PROBLEM TO WORK ON »
Beginning with the line that has "Click Про компанію under Тест" and ending with the line that has "Given: Click the pin to dashboard icon", retype the entries below exactly, except for the pictures.

Screenshot grounding data »
=== Section Start ===

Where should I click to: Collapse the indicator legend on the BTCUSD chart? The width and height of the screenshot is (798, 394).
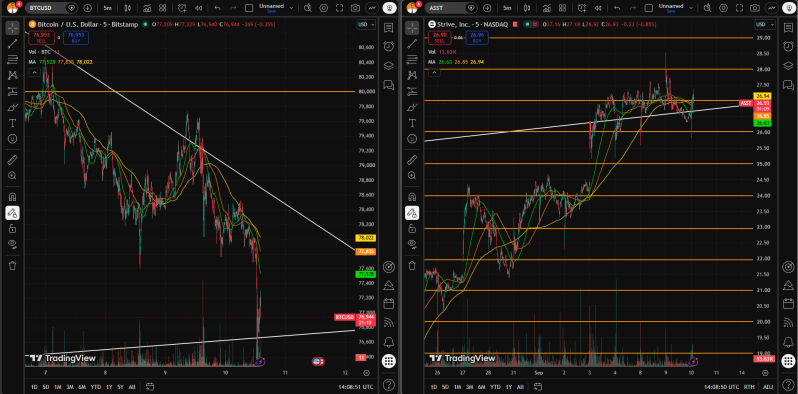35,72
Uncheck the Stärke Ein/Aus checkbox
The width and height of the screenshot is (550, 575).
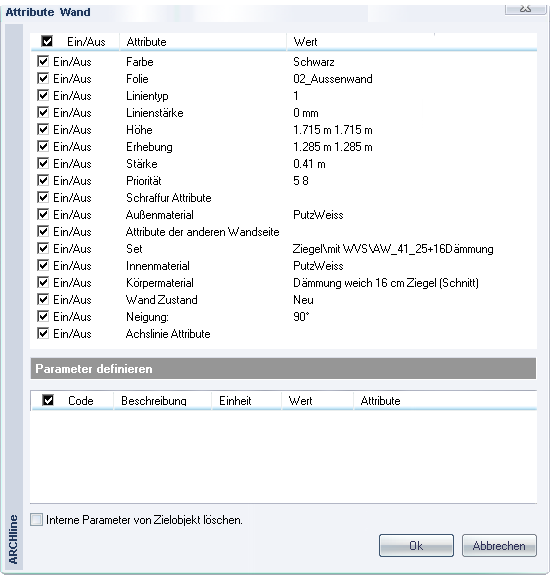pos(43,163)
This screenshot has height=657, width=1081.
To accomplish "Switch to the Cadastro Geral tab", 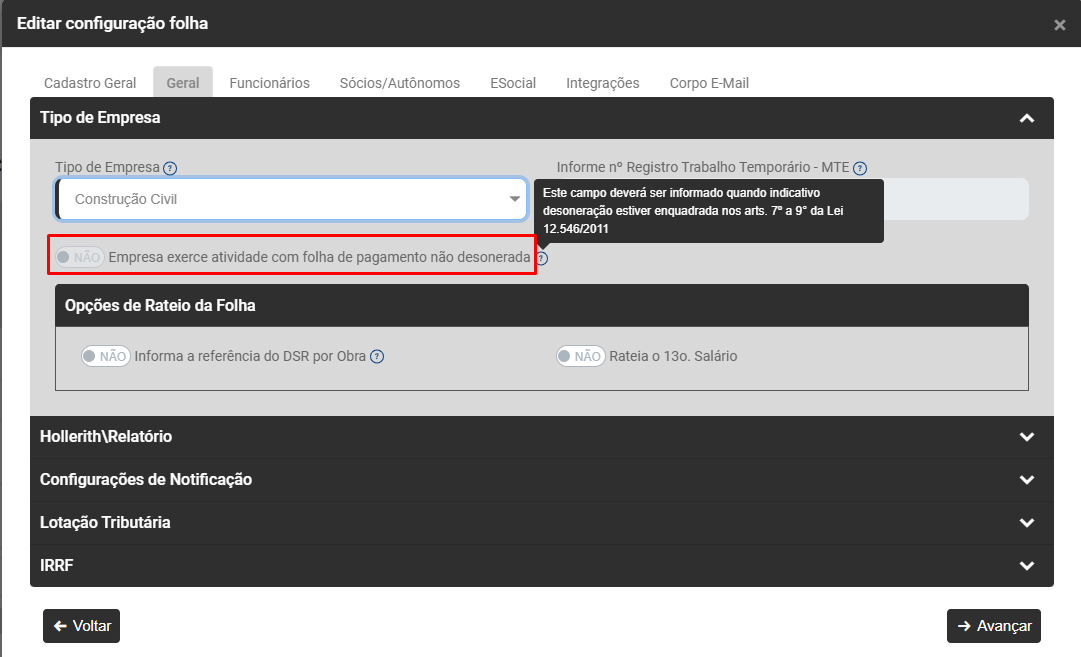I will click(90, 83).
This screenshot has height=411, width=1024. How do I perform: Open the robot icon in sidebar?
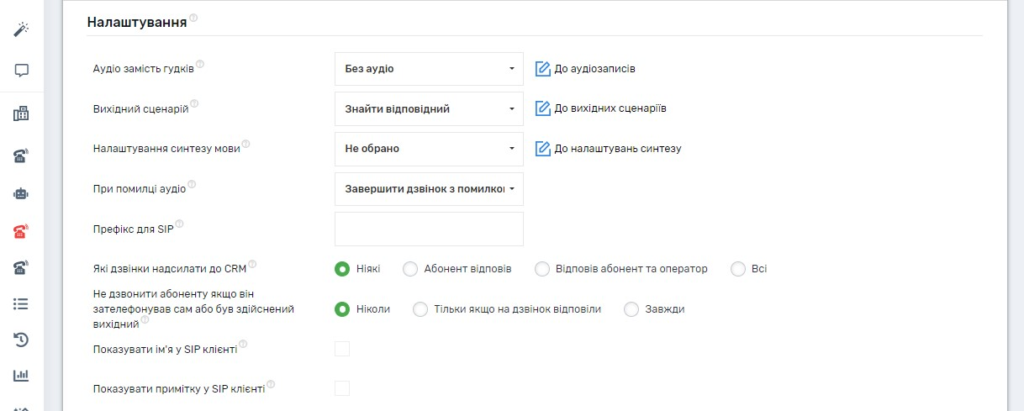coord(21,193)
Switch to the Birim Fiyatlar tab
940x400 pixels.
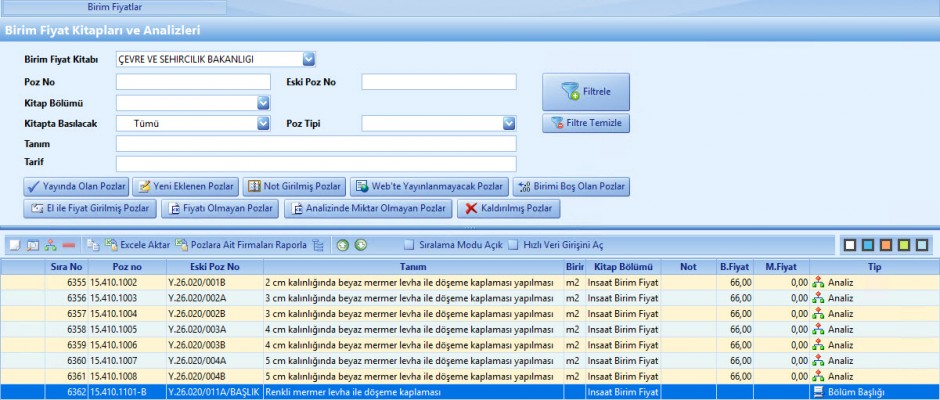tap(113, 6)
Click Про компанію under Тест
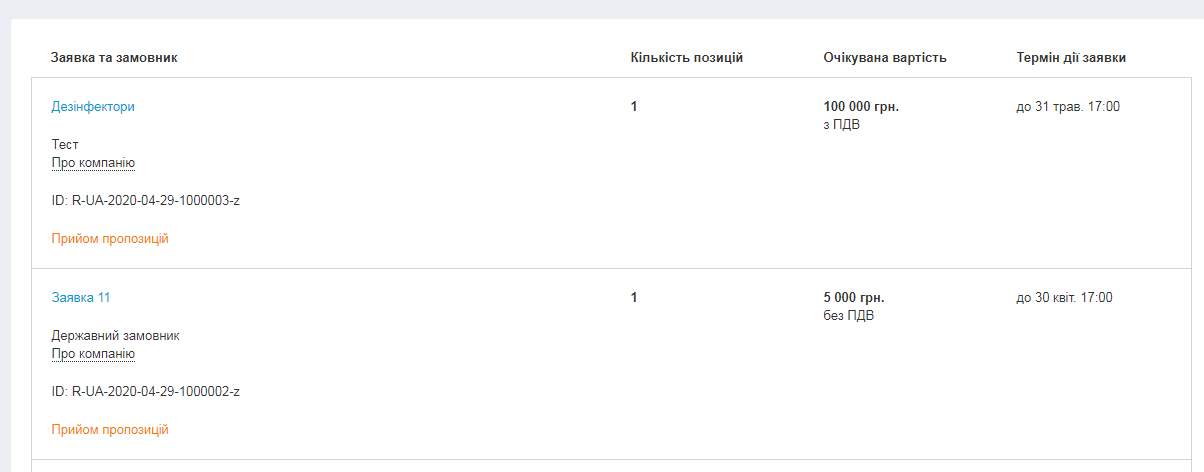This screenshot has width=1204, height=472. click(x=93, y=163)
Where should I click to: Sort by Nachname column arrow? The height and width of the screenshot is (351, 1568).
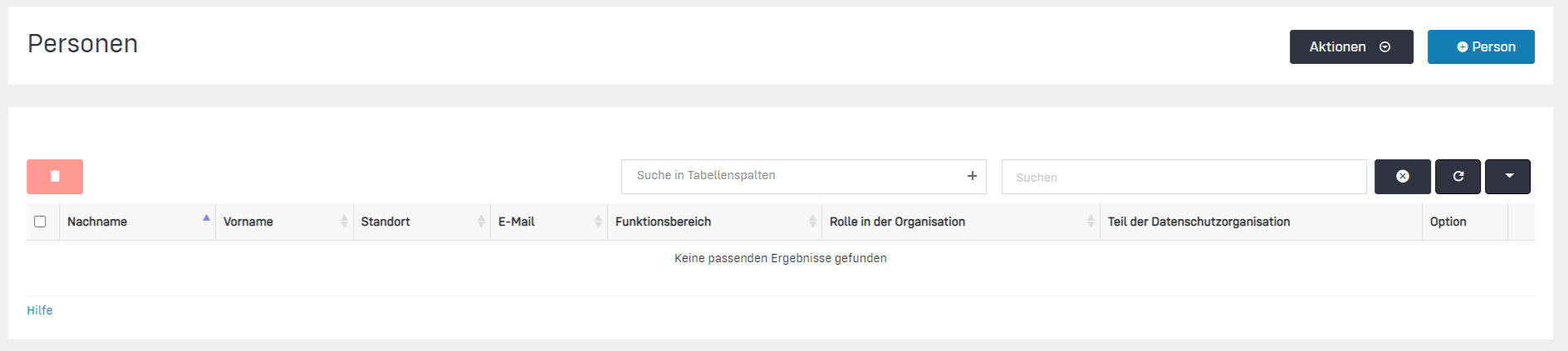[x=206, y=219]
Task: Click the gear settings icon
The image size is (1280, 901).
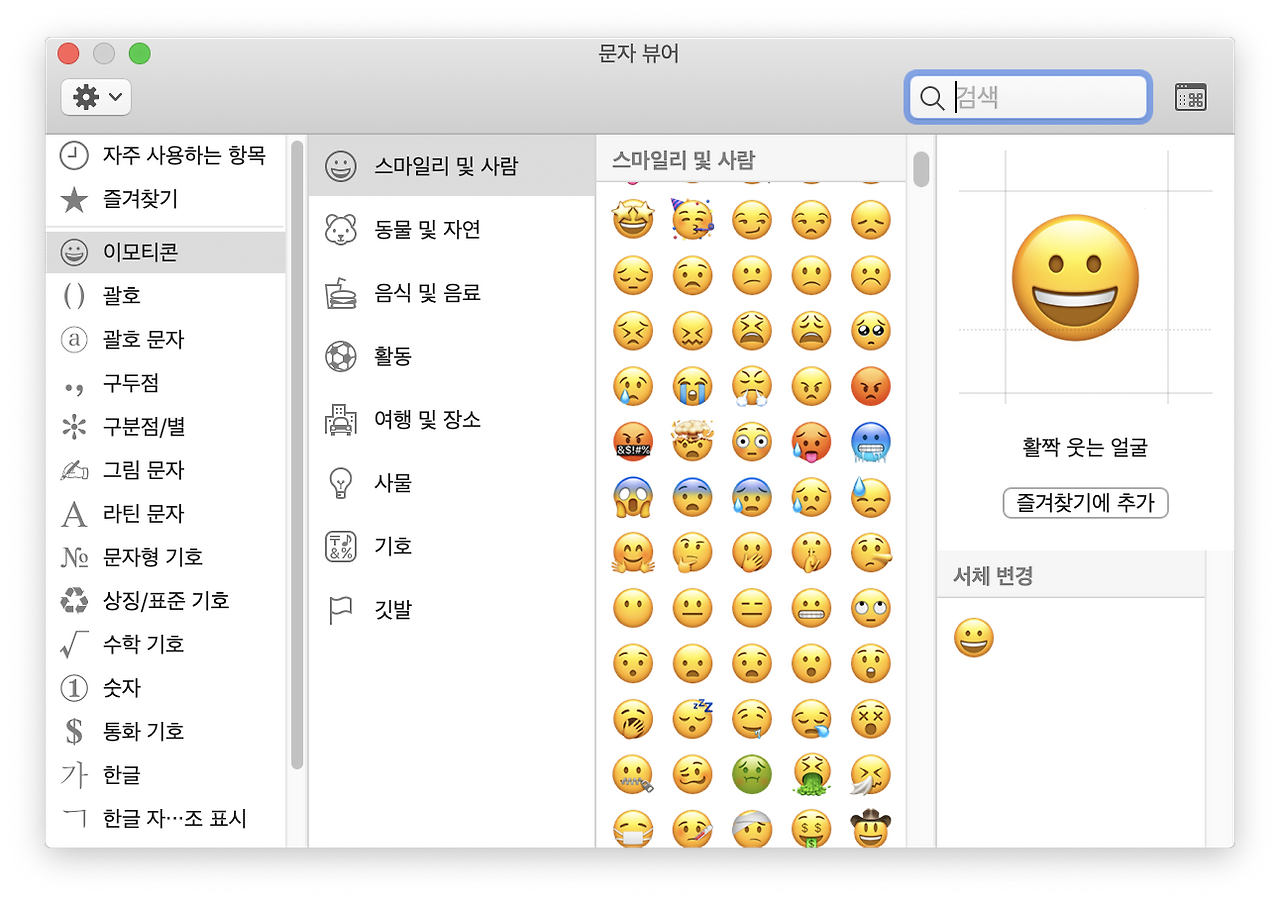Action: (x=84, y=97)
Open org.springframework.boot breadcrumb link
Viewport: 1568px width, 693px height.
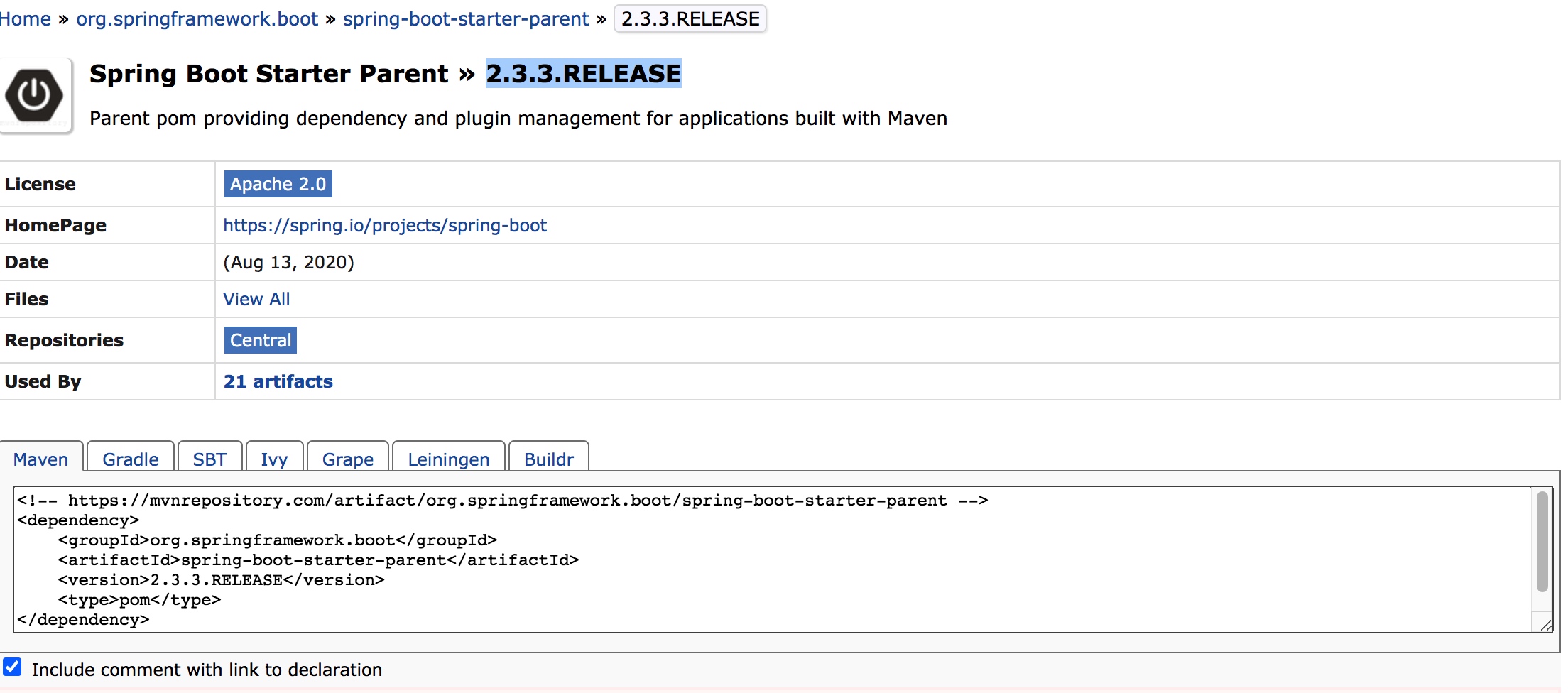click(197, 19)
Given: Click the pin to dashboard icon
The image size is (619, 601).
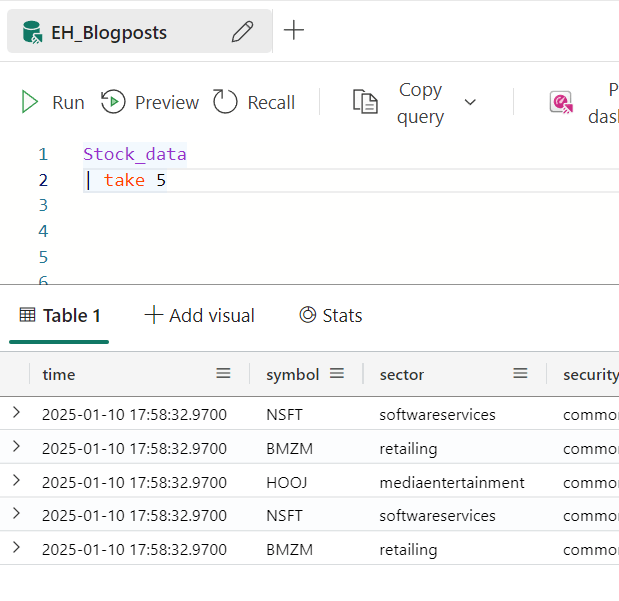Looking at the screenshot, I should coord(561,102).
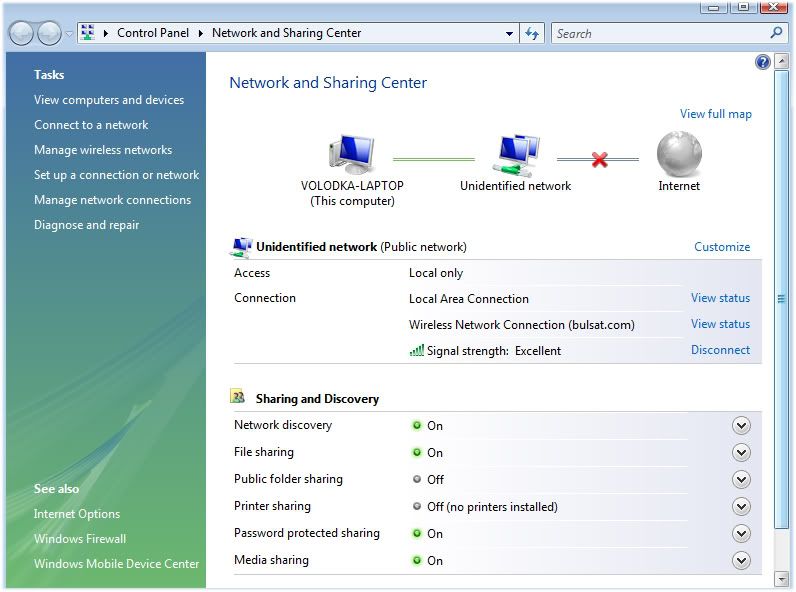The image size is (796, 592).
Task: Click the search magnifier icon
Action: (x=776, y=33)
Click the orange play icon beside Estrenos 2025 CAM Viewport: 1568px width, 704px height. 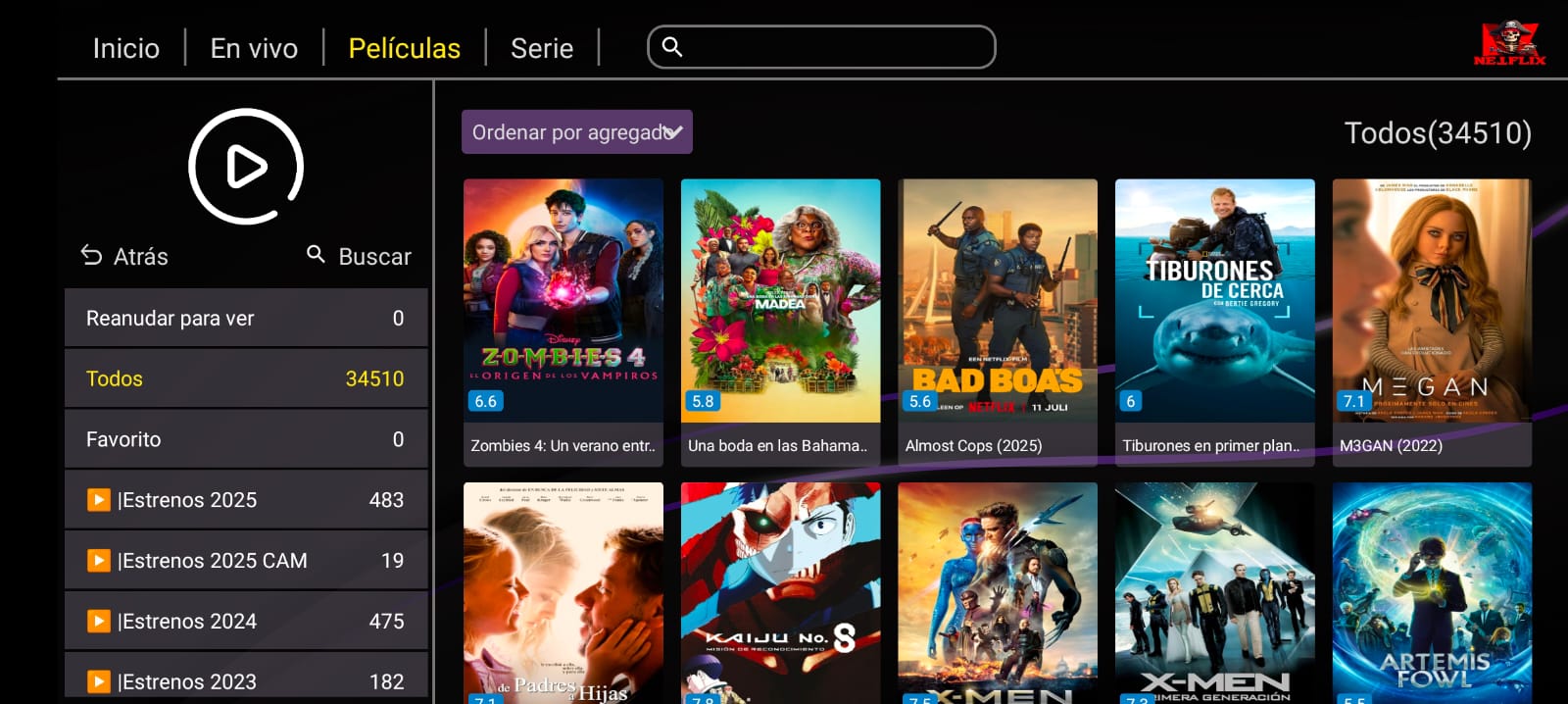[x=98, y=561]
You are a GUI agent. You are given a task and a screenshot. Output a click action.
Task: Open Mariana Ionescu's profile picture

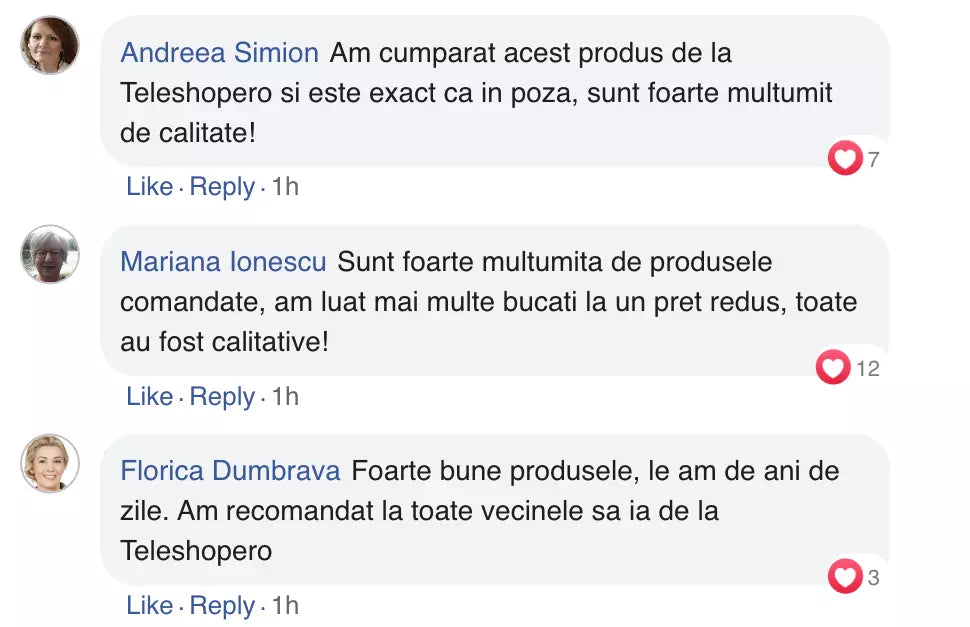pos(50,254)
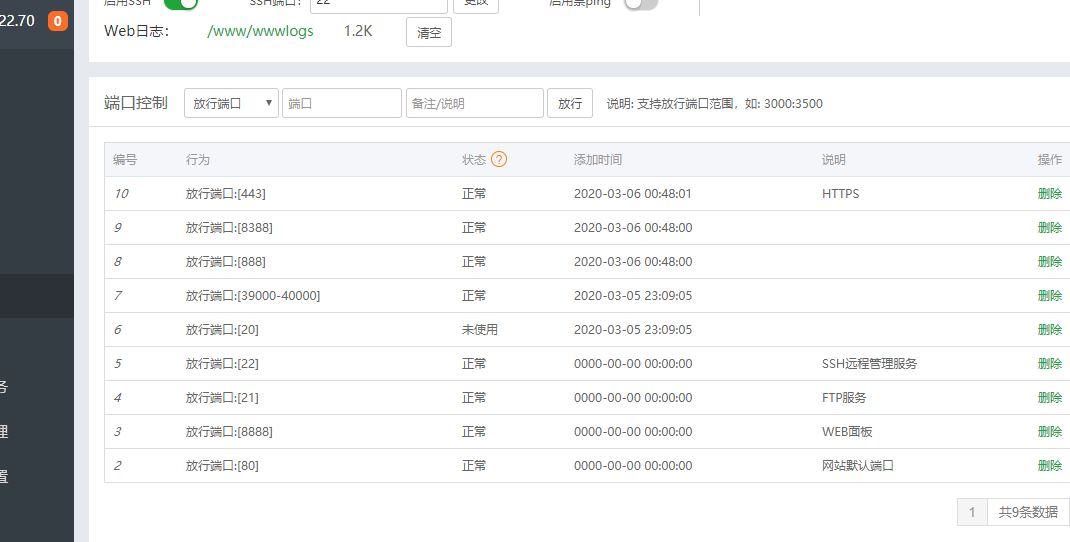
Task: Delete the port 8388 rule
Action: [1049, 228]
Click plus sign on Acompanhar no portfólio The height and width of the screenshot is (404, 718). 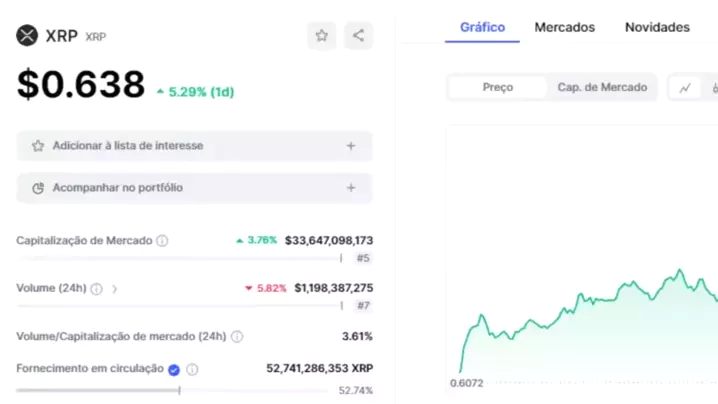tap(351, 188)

=== Section End ===

RESULT BELOW »
Click Про компанію under Тест
This screenshot has width=1204, height=472. click(x=93, y=163)
Where should I click to: Sort by Nachname column arrow? The height and width of the screenshot is (351, 1568).
[x=206, y=219]
Task: Click the gear settings icon
The image size is (1280, 901).
Action: (x=84, y=97)
Open org.springframework.boot breadcrumb link
Viewport: 1568px width, 693px height.
click(197, 19)
Given: Click the pin to dashboard icon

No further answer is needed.